CBS lost two of its own legends. Don Hewitt, the creator of 60 Minutes, and Walter Cronkite, arguably the best newsman of the 20th century.

I used to work for CBS News. Twice. First in 1971 and again in 1978. (Yeah, I'm THAT old.) In '71, I worked down the hall from 60 Minutes and often saw Don Hewitt, knew him only well enough to say, "hello." He was kinda scary. Small guy. But still, kinda scary. I think it was because he was so smart and so good at what he did.

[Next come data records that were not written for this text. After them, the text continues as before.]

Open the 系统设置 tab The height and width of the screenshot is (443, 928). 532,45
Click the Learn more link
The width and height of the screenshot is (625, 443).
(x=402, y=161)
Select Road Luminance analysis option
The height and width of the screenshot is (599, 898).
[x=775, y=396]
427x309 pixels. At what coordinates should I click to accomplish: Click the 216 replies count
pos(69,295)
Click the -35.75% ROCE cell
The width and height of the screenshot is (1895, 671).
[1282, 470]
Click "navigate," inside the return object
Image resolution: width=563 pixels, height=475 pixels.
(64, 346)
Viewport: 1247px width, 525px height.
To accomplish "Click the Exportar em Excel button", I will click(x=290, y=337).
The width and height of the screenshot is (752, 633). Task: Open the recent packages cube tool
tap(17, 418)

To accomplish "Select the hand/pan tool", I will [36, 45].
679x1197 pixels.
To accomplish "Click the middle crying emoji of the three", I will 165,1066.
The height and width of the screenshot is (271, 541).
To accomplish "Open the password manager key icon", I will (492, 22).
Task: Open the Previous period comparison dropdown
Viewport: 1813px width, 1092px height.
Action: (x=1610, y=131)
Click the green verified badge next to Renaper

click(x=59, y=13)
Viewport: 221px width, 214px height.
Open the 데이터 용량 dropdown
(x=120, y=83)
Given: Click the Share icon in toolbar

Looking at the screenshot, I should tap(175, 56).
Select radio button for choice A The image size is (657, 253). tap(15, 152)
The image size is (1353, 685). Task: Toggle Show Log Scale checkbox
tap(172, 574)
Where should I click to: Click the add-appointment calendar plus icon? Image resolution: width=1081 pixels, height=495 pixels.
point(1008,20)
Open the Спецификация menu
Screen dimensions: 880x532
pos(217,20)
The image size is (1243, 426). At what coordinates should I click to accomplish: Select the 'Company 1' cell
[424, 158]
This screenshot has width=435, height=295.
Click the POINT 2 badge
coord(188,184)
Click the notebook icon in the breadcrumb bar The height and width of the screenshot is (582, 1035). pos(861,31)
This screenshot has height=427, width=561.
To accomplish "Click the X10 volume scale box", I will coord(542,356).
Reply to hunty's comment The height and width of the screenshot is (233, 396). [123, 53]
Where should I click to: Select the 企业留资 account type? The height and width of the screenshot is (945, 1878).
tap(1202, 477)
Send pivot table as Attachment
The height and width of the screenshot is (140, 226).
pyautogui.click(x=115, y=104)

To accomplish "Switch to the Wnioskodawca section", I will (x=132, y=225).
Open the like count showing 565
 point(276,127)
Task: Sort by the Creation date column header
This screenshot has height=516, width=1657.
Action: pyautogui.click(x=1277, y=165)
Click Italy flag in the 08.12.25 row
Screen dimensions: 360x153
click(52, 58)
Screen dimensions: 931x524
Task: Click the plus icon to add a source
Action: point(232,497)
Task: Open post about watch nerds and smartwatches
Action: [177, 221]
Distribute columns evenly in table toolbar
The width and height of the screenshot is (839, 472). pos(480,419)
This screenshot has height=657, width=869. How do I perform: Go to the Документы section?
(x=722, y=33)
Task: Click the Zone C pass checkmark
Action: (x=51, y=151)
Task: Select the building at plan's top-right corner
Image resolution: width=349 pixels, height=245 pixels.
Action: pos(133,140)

I knew Walter Cronkite only slightly better. But he made a huge impression on me. He was a great newsman. He was also a prince. I would often see him walking down "Executive Row" (the long hallway that led from the 57th St. and Tenth Ave. entrance back to the newsroom and the Evening News studio) and he would peek his head into every office and greet every secretary, every mailroom guy, anyone he encountered along the way. In 1976, I was an Associate Director in the radio division. It was a pretty easy gig and an enjoyable one, too. One afternoon, I came in for my shift and noticed I was scheduled for Walter's (he insisted that everyone, including us plebes call him "Walter") radio show. I was kinda freaked out and figured well, he doesn't really need direction. I'll just show up in the control room and he'll do the rest. Wrong. We introduced ourselves, shook hands, he took his place in front of the microphone and I took mine in the control room. And there he sat. Finally, he turned on his mike and said to me, "Aren't you going to cue me?" I was frozen. And he, obviously, realized I was awestruck, too. He very kindly - and with a big smile on his face - said, "Bonnie, you have your job and I have mine. And until you do yours, I can't do mine." I did...and he did and although it's such a tiny thing, I will never forget it. Classy, classy, classy.

In my office, I have a big black and white framed poster of him from a 1985 seminar series. He's in profile, left hand to his chin, in a very pensive pose at his newsdesk. And although faded, the inscription reads, "For Bonnie, For that's the way it is. Walter Cronkite."